How to complete this task ->
Reproduce the line containing "The height and width of the screenshot is (872, 1372)." and every line after it through the end of the records. Include nothing else.

(Collected data entries)

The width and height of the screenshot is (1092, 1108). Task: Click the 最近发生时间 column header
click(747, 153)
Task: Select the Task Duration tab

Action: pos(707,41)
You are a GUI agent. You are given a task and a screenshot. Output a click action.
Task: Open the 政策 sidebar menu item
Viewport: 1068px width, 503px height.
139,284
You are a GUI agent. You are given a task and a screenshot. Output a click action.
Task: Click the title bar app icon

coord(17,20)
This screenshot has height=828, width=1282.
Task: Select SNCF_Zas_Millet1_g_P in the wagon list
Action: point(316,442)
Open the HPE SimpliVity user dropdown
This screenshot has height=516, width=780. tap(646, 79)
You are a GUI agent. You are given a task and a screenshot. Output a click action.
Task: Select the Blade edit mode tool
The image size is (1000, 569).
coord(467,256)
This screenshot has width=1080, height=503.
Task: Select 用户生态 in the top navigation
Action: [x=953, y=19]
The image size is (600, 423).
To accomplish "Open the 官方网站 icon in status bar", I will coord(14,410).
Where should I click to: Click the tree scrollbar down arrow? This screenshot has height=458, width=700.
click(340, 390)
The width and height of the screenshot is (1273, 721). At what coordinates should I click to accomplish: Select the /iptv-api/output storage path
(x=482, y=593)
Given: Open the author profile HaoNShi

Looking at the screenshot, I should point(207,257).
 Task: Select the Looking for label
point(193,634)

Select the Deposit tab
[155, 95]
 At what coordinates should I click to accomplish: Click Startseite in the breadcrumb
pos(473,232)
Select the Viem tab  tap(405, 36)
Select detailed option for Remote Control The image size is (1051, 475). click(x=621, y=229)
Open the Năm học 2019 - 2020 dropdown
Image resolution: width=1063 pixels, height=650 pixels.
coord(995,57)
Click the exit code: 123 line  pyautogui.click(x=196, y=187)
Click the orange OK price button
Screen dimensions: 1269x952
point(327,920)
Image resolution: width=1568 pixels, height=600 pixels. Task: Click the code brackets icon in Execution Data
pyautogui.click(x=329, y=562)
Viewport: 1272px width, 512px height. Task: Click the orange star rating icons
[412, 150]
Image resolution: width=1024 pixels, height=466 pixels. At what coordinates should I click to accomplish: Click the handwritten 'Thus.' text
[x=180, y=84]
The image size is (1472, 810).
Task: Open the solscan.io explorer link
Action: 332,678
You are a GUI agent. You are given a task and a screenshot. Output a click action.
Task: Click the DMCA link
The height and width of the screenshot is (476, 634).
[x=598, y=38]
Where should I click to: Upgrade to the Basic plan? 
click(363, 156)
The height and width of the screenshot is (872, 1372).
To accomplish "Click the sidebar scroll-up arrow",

Exercise response ->
The height and width of the screenshot is (872, 1372).
To accomplish "Click the sidebar scroll-up arrow",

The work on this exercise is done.